20% of Irish children are at risk of poverty and with no ‘child-proofing’ of policies cuts are falling on them disproportionately – Niamh Murray
The Children’s Rights Referendum, if passed, will strengthen the position of children in Ireland. Though critical, the referendum is not a panacea. There are still many children at risk in society. Constitutional rights alone will not improve their lives. Children’s rights are useless in a vacuum. Statutory and policy change is also necessary to reflect children’s needs and their best interests.
Statutory bodies have a duty towards children. The National Education Welfare Board (NEWB), the body with responsibility for school attendance, is failing children. Several anomalies are apparent. Children need to be aged six before the NEWB tracks their attendance. This means most junior and senior infants fall outside its remit, particularly in DEIS (Delivering Equality in Schools) schools where children tend to start school at a younger age. In practice then, children can miss a sizeable chunk of their formative school years, with no repercussions from the state.
It is unacceptable that children are allowed miss up to twenty days per year.
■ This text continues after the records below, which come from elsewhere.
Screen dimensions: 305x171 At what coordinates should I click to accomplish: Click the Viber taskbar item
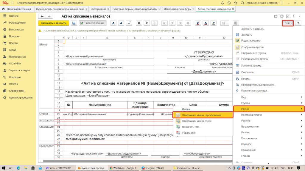[59, 168]
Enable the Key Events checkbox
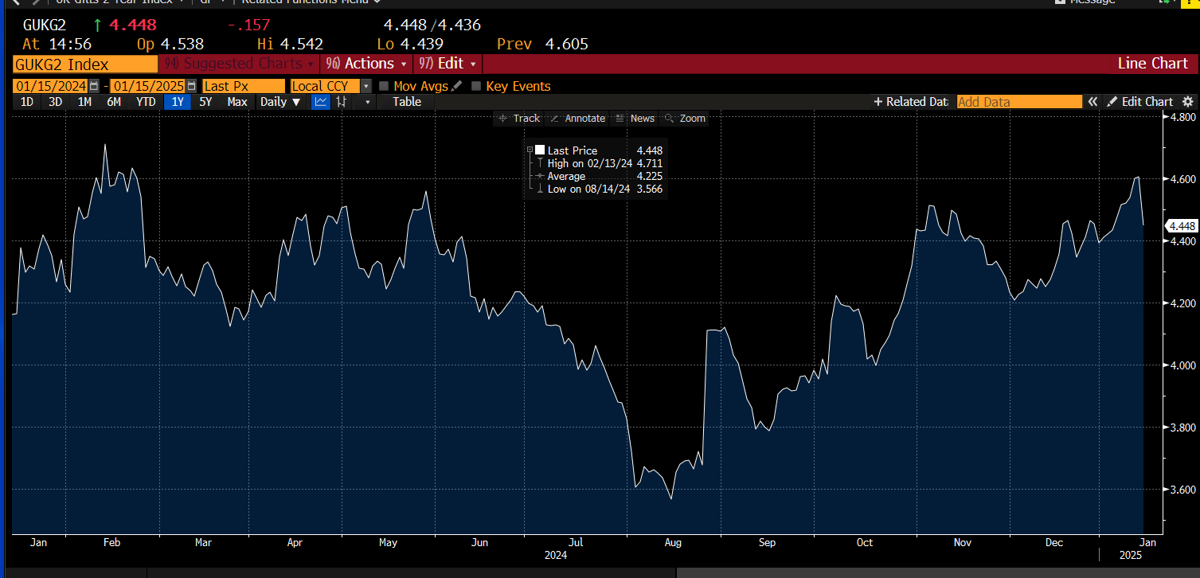Viewport: 1200px width, 578px height. (x=475, y=85)
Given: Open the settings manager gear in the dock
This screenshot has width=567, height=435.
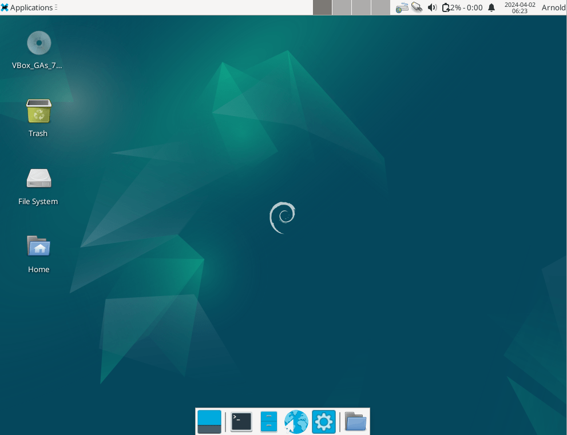Looking at the screenshot, I should 323,421.
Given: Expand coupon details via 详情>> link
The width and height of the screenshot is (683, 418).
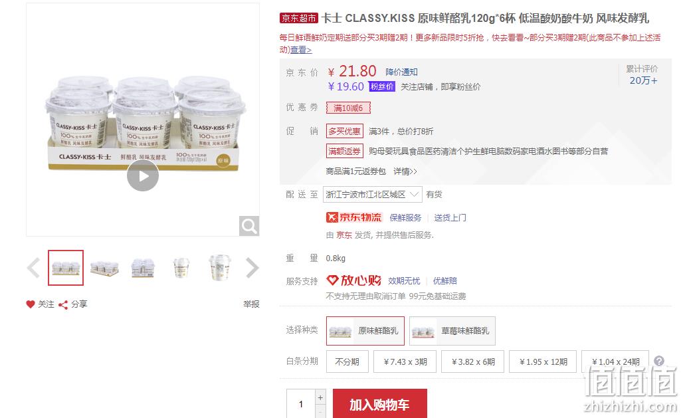Looking at the screenshot, I should coord(405,171).
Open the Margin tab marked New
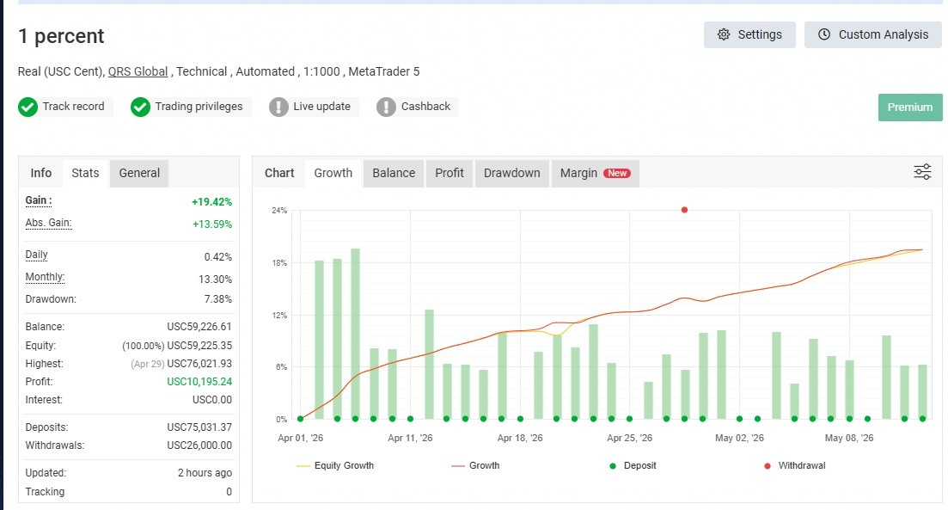Screen dimensions: 948x510 pyautogui.click(x=595, y=173)
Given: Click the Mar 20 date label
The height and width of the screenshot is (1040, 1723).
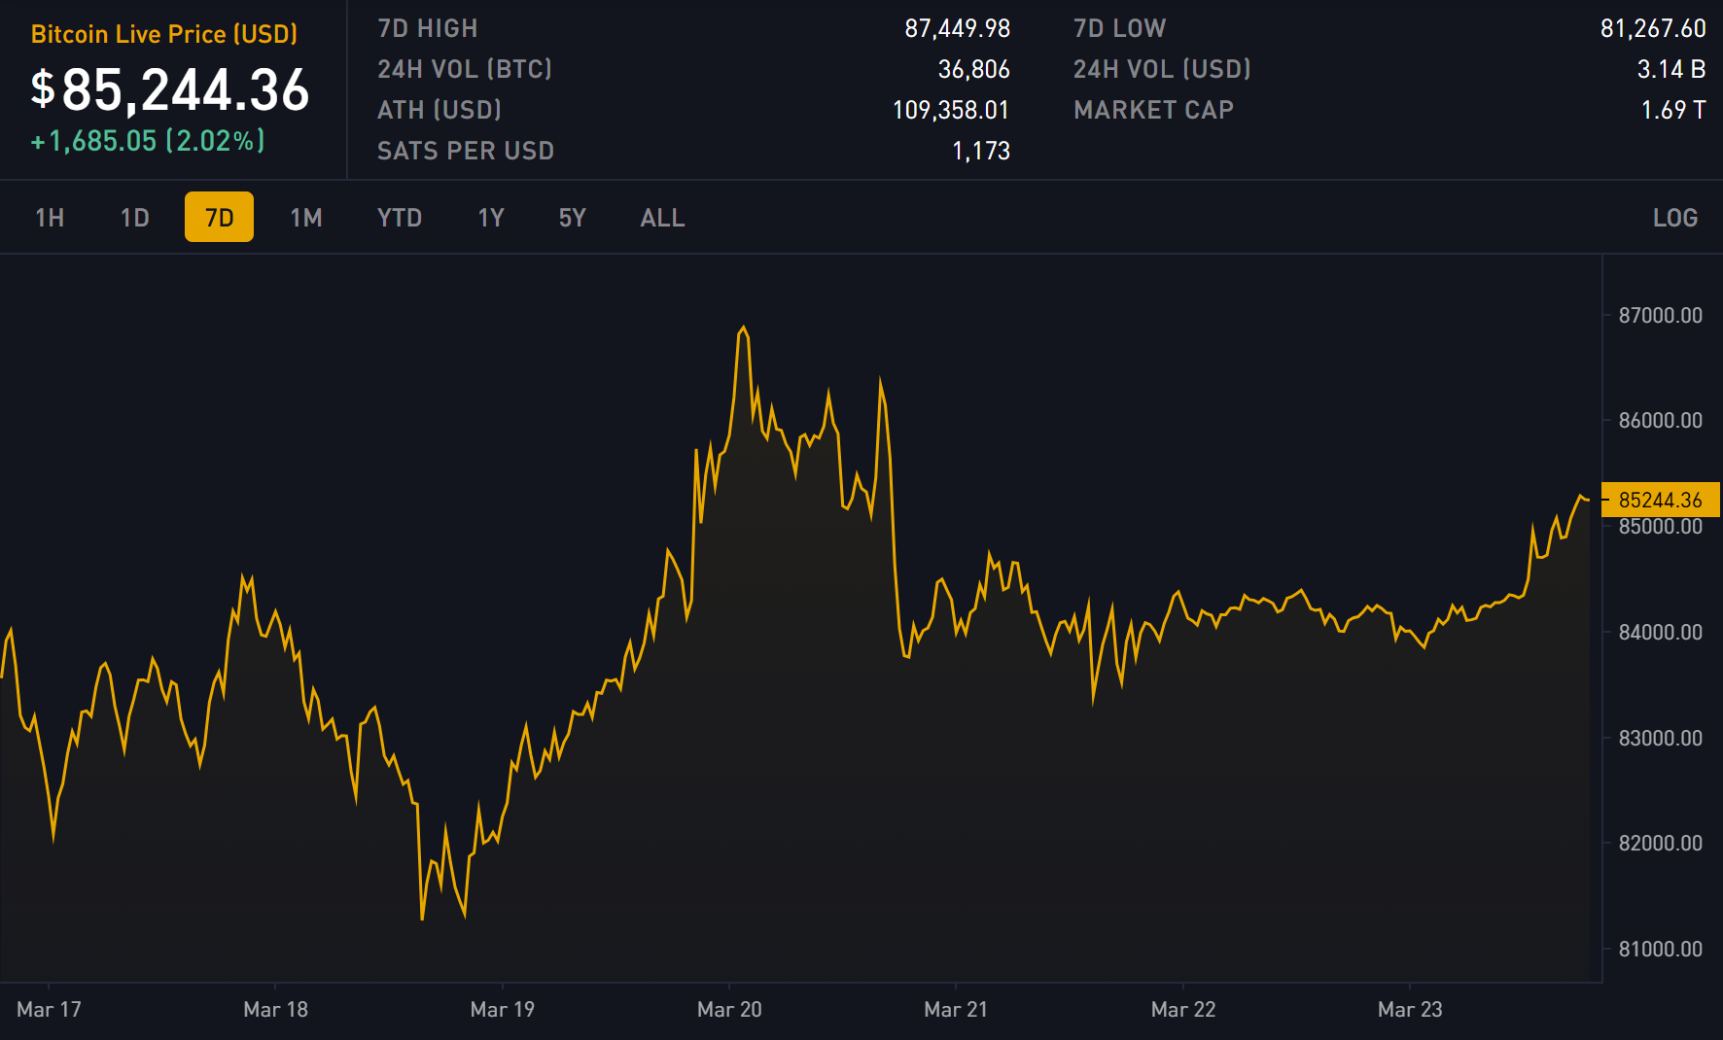Looking at the screenshot, I should pos(729,1009).
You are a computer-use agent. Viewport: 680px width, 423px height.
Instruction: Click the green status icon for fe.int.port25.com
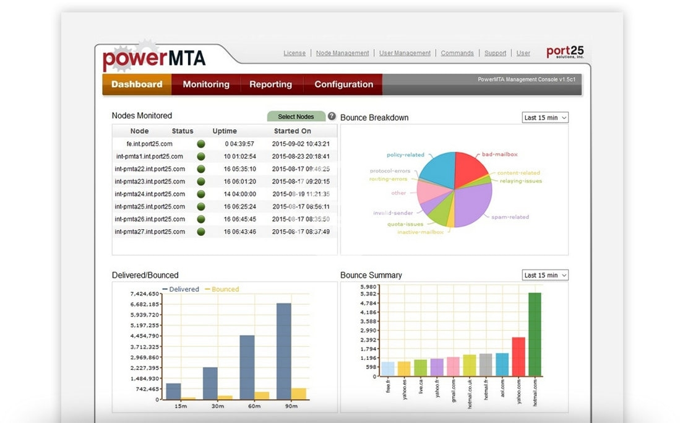click(x=201, y=144)
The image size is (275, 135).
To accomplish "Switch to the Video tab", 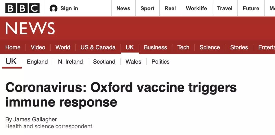I will (x=38, y=47).
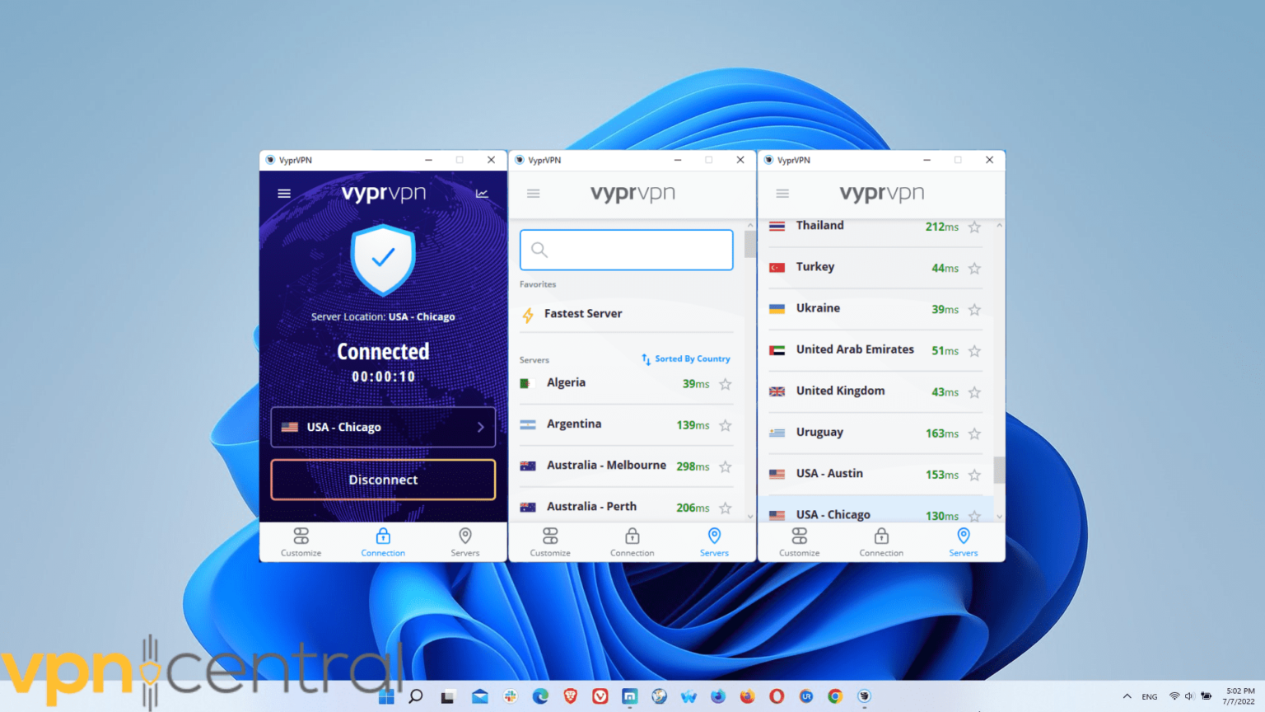
Task: Open Customize in the middle window
Action: (550, 541)
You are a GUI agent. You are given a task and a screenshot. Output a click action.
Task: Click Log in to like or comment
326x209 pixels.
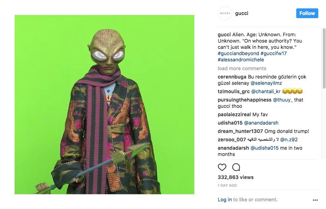225,200
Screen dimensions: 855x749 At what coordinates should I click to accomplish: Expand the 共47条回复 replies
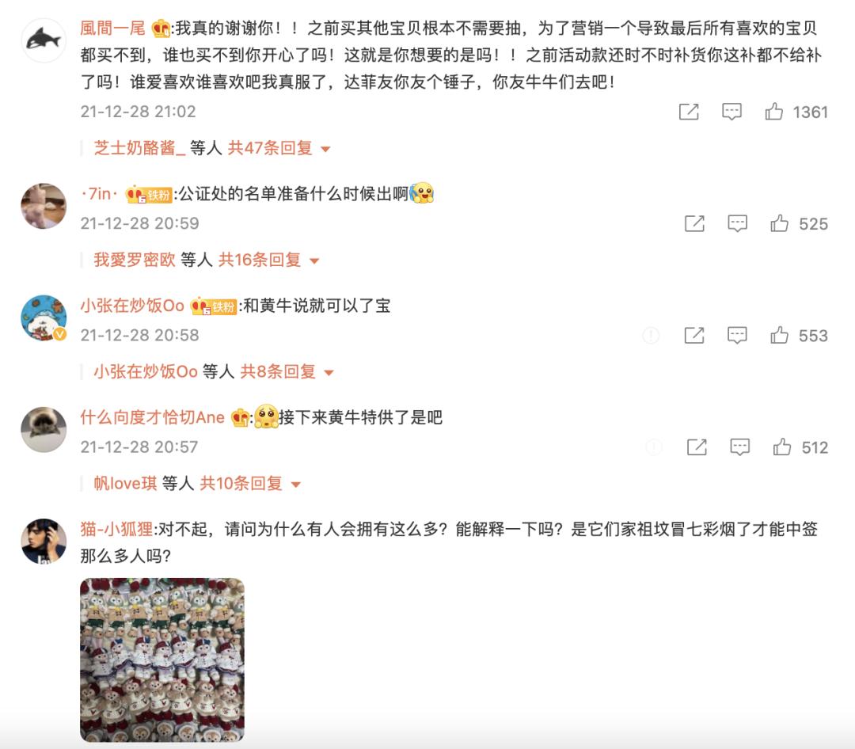pos(279,148)
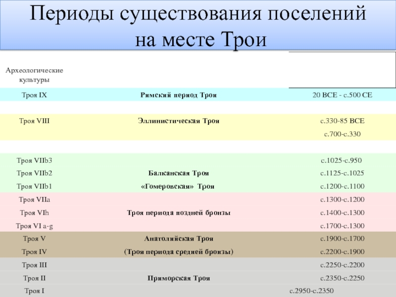Click "Троя периода поздней бронзы" text
This screenshot has width=396, height=297.
[179, 212]
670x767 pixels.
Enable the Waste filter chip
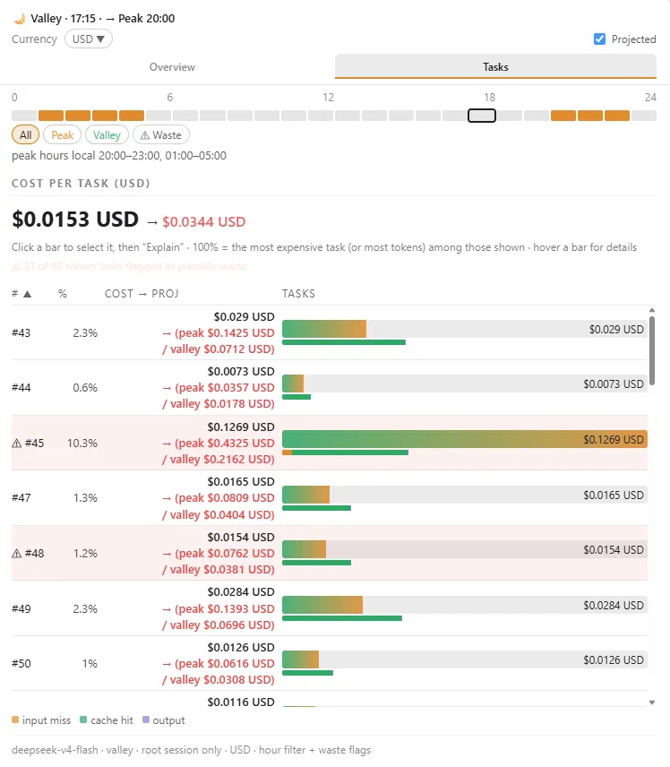tap(161, 135)
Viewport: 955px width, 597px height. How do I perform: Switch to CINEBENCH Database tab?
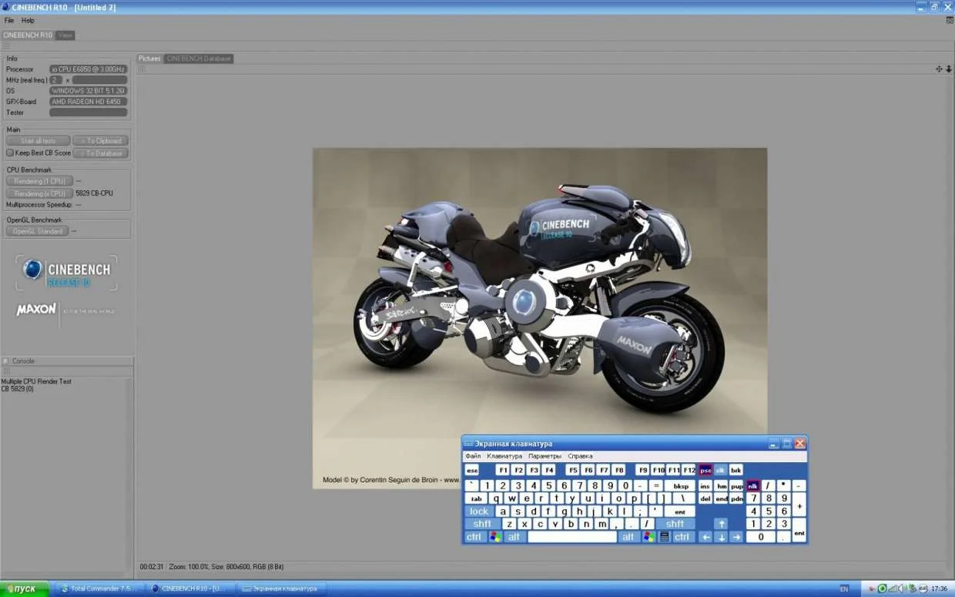pos(199,59)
The number of school days missed needs to be monitored cumulatively over more than one year, so chronic absenteeism is intercepted sooner. The NEWB needs to be radically overhauled to ensure children are attending school. In the Report of the Independent Child Death Review Group, published earlier this year, school absenteeism is flagged as a warning sign, usually indicative of other problems. This report, which revealed that 196 children died in the care of the state between 2000 and 2010, is the most damning indictment of the state and of society in recent times.
The Budget 2012 decision to cut the lone parents allowance to parents of children aged seven or over was a regressive move, which will simply increase child poverty. Barnardos estimate that one in five children in Ireland is at risk of poverty and 8.2% live in consistent poverty. Speaking at a Children’s Rights Alliance seminar last May, Professor Aoife Nolan of the University of Nottingham argued that this budgetary move was in contravention of Article 4 of the UN Convention on the Rights of the Child, which refers to the implementation of rights by state parties. Ireland has ratified the Convention and is bound by it, although it has not been incorporated into domestic law. The universal child benefit payment, despite being a specifically ‘pro child’ payment, is currently under threat. The economic recession is largely generational, with young families under particular financial pressure, so targeting child benefit is a retrograde step.
Ireland cannot currently consider itself a beacon in terms of how children are treated. A report from the Irish Refugee Council in September outlined how many children in the asylum process living in direct-provision accommodation are malnourished. Writing in The Guardian Gavan Titley of NUIM described this situation as “the Magdalene Laundries of our time”.
Recent education cuts have badly hit the most vulnerable children. Resource teachers for traveller children were abolished and language support for children with English as their second language drastically reduced. Special Needs Assistants have been cut and more worryingly children who enter the education system are far less likely to be granted an SNA, irrespective of their needs. With capitation reduced, schools can’t afford to pay for extra psychological assessments if they have concerns about children.
The main cuts to DEIS schools were reversed only after concerted protests by those of us working in the sector. However, the rationale for the reversal was not about children, but “because we have a lot of TDs in the inner city area” as an advisor in the Department of Education remarked on the recent RTE television documentary ‘Inside the Department’. Indeed, many cuts currently manifest under the phrase “revised ratios”. If a school loses a teacher, children are adversely affected. This year fewer children are availing of learning support, not because they don’t need it, but because it hasn’t been made available. The current situation whereby many schools in the inner city are sharing teachers is resulting in ‘musical chairs’, where teachers are spending time travelling to and working in other schools, when they are badly needed in their own.
This is the current legacy for children. Simply holding a Children’s Rights Referendum will not ameliorate the status quo. In addition to the referendum, the government must ensure that all departmental policies are ‘child-proofed’ and social policy and budgetary decisions are made in children’s best interest. Only then can Ireland reflect the spirit of the 1916 Proclamation and the wording of the 2010 Joint Oireachtas Committee on the Constitutional Amendment on Children Proposal Article 1 ‘to cherish all the children of the state equally’. As always, reality trumps rhetoric.